Initially, for implementing the project we started with the natural amino acid alanine and synthesized the corresponding oxazolidinone. The idea is to ‘memorize’ the initial central chirality, which is destroyed during the course of the reaction, through a ‘dynamic axial chirality’ of tertiary aromatic amides. Then proposed ‘MOC aldol’ reactions were performed with alanine-oxazolidinone and different aromatic aldehydes with excellent diastereo- and enantio-selectivity in good yields. The only source of chirality is from the starting amino acid. Detailed optimization studies were carried out by changing various reaction parameters such as temperature, time, molar concentrations etc. Hydrolysis of the MOC aldol products was achieved in single step to non-protienogenic serine derivatives in three steps with good yields. This is the first example of intermolecular aldol reaction by Memory of Chirality which leads in only 3 steps to diastereopure and enantioenriched beta-hydroxy quaternary alpha-amino acids. Extension of the current methodology to other amino acids like leucine, valine, methionine, phenylalanine etc. was not so easy and took time to optimize with each amino acid. Finally the reaction is satisfactory with leucine, methionine and valine but not for phenylalanine. This part of the project was fully studied and we made progress in the application of this strategy to the total synthesis of a biologically active compound which possesses antifungal activity. We have thus shown the synthetic potential of this MOC strategy in asymmetric synthesis and this could inspire some other groups to develop this kind of methods.

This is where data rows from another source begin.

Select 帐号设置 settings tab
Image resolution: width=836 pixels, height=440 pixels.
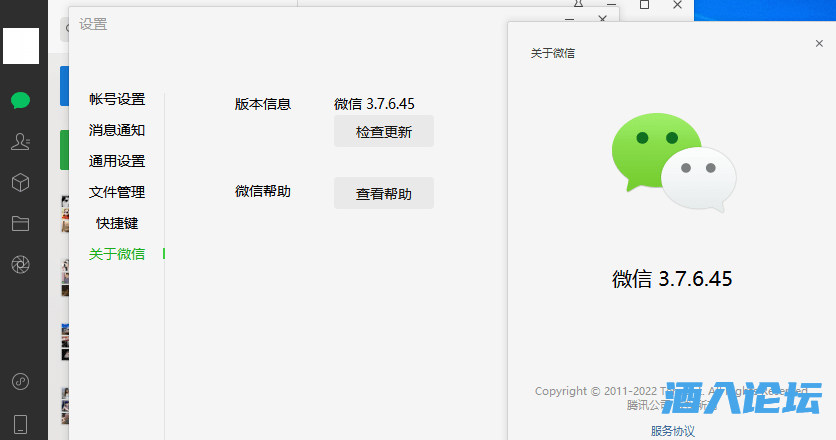[117, 99]
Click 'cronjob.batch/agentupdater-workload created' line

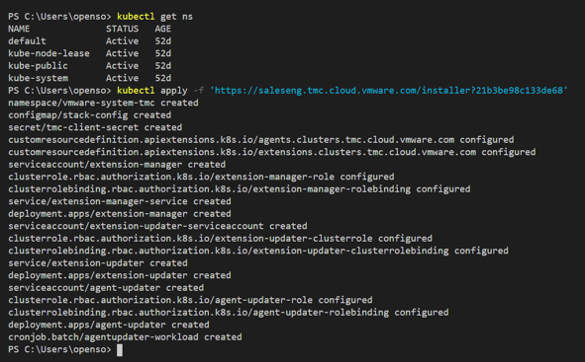click(125, 337)
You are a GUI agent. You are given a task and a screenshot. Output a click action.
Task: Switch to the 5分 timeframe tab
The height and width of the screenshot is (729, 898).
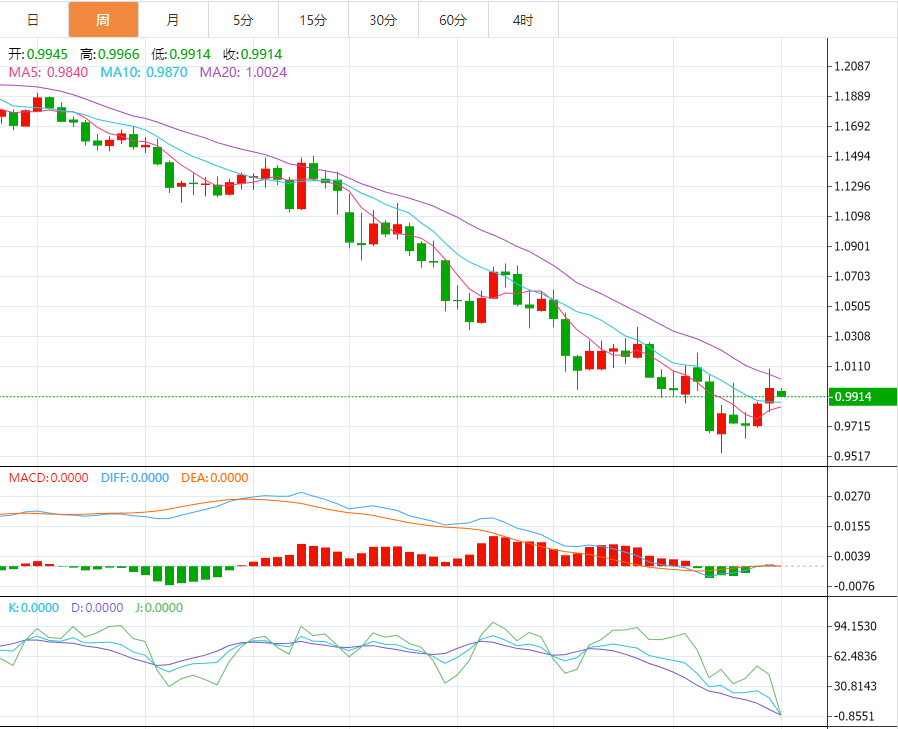[243, 20]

Some time has also been spent to try to get further insight in the mechanism of the reaction. For that, the fellow went for one month in the US (Brown University, Providence, Pr. Paul G. Williard laboratory) to learn techniques regarding the enolate crystallization in a specialized laboratory in this field. We did not succeed in enolate crystallization so far but the knowledge we acquired helped us to improve our reactions. This was not initially planned but brought further knowledge to the fellow. We also performed other mechanistic studies, including some in situ IR experiment and this conducted us to initiate a collaboration with another French group. Other unexpected radical reactions have been discovered and this very interesting project is now under investigation in our group. This could broad the field of MOC reactions.